Health
Has Medicine Lost Its Mind?
Your physician is not trained to treat your mental health problems.
Posted February 7, 2018
Since 1985, I’ve focused on patient-centered communication and mental health care in medical settings. That’s right—medical settings—not psychiatric settings. That’s because primary health care physicians are typically the first person a patient goes to for help with their mental health problems. And these physicians are rarely trained to recognize, diagnose, or treat those mental health disorders.
Trained as an internist, I teach medicine at Michigan State University where I work with students, residents, and colleagues to study the vast array of mental health disorders in our clinics. We’ve had to address mental health because help from psychiatry is terribly scarce. My job keeps me busy teaching, supervising, publishing, traveling to present papers and, of course, attending lots of meetings.
So if I’m that busy, why start a blog?
To sound an alarm.
I’m worried, scared really. I love medicine, but over the years I’ve seen that the profession has a frightful problem. Worse, it doesn’t recognize the problem.
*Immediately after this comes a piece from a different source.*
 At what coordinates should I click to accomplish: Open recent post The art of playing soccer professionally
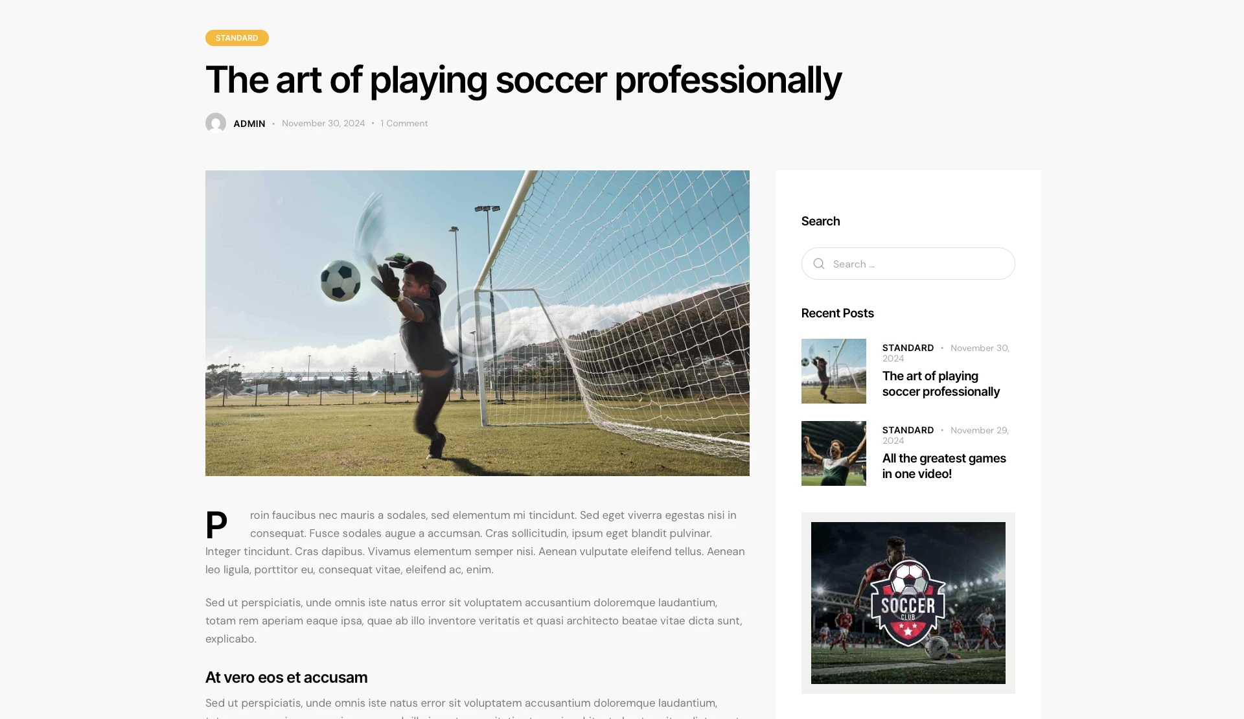point(941,384)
The problem: by restricting its interest to physical diseases, medicine fails its patients who come to them with mental health disorders. According to the Healthy People initiatives, only twenty-five percent of patients with mental illness receive any care, while sixty to eighty percent of those with heart disease and other medical problems receive care. Further, although physicians are well prepared to provide your heart the care it needs, care for mental health patients mostly falls below standards.
Why? Because, according to research from the National Institute of Mental Health, eighty-five percent of all mental health care is provided by medical clinicians. And, as I’ve said, they have not been trained to provide mental health care.
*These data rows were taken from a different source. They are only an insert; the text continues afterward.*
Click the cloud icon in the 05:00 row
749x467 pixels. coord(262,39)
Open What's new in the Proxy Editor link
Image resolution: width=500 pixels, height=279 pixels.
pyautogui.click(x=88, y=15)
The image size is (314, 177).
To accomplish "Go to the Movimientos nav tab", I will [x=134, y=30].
That’s right, your doctor is not trained to provide care if you (or your family and friends) happen to become depressed, have an alcohol problem, develop a panic disorder, are suicidal, are painfully shy around people, or have chronic pain. Sure, I know, for chronic pain, they might give you a narcotic, like oxycodone. But that’s the wrong treatment—and can lead to addiction.
You’re probably as worried as I am by now. But my concern goes beyond the individual patient to society’s needs. According to the National Alliance for Mental Illness, mental disorders are the most common condition physicians face in practice, more common than heart disease and cancer combined.
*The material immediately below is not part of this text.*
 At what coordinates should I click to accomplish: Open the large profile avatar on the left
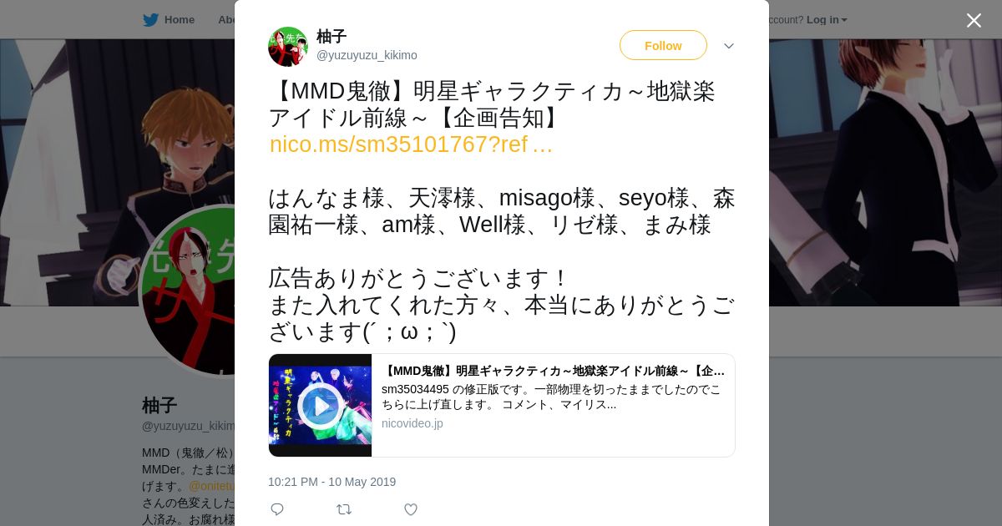(188, 291)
Here’s what’s really bizarre. First, understand that everyone in the medical profession recognizes there has never been—and never will be—enough psychiatrists. Second, to correct the mental health crisis, all the medical profession would need to do is train all graduates to be as competent with mental health problems as they are for medical problems. Medicine knows this—but has not changed educational practices for mental health care in over 100 years. That’s right—when it comes to mental health care, we haven’t changed our standards of training in over a century! To illustrate, for four years of medical school and three years of a primary care residency, medicine devotes no more than one or two percent of total teaching to mental health care, despite it being the most common problem its graduates will face in practice.
Medicine seems not to understand what, to me, is a simple concept: train the people who provide the care. I’m sure you understand the need to do so, so why doesn’t medicine? In future posts, I’ll explore the many reasons the medical profession has failed us—and discuss current events that touch on the many intersections between our mental and our physical health.